The irony does not escape me. 

You just stirred and mumbled something while you reached out to find me. I moved back slightly so you would catch me, knowing if you found me, you wouldn't wake up fully. You need your sleep. I need you. What happens when you reach out, and I am not there? What happens when I reach out, and you aren't there? 

I have tried to slow down lately. Tried to memorize your touch, your smell, your face. The scar on your chin, the crook in your nose, the way you brush your hands across my lips before you kiss me. 

The sound of our laughs colliding as something stupid happens between us. The way you look at me when I do something ridiculous. The way you hold my hand, the way you lead me into a room, protective and sweet. The way you won't let me open the door for myself. 

I scoot away slightly closing my eyes. Maybe if I pretend you aren't here right now, if I try to remember the way you feel while you are still near, somehow that will comfort me when you really are no longer there. I see your face in my minds eye, smiling. 
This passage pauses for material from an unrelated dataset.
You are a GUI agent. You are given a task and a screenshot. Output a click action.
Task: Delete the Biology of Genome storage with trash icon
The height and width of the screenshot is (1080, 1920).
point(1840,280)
It doesn't work. I just want you near. Without you knowing, I reach over and place your hand on my hand. Just the touch is enough right now. 

I know all too well what life can bring. I am so scared darling. The unknowns weigh heavier than the knowns. Will this time change you, will it change me? Will it change us?

We always said a day at a time; I hope that is enough. 

I hope you know how your love has healed me. I hope you know how much you have taught me to try again. I don't know if I ever told you how scared I was at first. How powerfully you affected me immediately. I was so scared to lose that bit of control I had just gained back. I tell you every so often thank you. Thank you for loving me. You always laugh and say it is so unnecessary for me to thank you, but what can I do? I can't help but be thankful for a man and love that is so... real. I hope you feel my love, I hope you see my heart, I hope you happiness, I hope you blessings. Ugh, I hope... I hope you know. I will love you forever. 

I miss you already...

Trust

The last two years of my life have by far been the hardest. More change, metamorphosis, learning, mistakes, fears lived through, victories gained, and just plane grunt work of the soul has been walked through than I thought at one time was humanly possible. In two and a half years I have been married, separated, divorced, relocated three times, had three different jobs, and have lost and gained over two sets of friends. I have changed cars, houses, clothes, desires, fears and personalities more than a multi-personalitied schytzo-phrenic with an American Express. 

All of this to say, for the first time I have found a place of peace. A piece of rest (if you will excuse the play on words). 

Why is it, that you have to find just this place, so you can launch again? 

A year ago I was sitting on my therapists couch hearing her say "I promise it will get better, just keep looking toward the future," and today I heard her say "I told you so." Damn, $115.00 dollars an hour for something my mothers says to me for free. 

That being said, I am amazed. I am amazed at what God has done in the midst of my own turmoil. Small words of encouragement here, a tender moment there, and here I am again on a platform ready to dive. I can genuinely say I never thought I would be here again. I thought I was threw. Washed up. Tired, bedraggled and too worn out to try for the something that I thought was more than I deserved in the first place. 

But as I look back at the miracle of a love recently given (he is currently snoring next to me, having succumbed  to his inability to stay awake during a movie), I can't help but smile. Oh Jesus, when will I get it? When will it move past my head to my heart?

I don't know, maybe the next time he turns my ashes into robes of royalty, or my tears into diamonds. Then again, maybe it won't take that long. Lord, take my heart and make it Yours. Be merciful to me and show me wounds not yet healed, parts not yet broken, and places You have et to go in me. I give you my permission. And if it takes two more years of radical change... so be it. Because this time I believe You. I believe in Your ability to heal, to change and to redeem that which was irredeemable before. I am walking, living, smiling proof of it.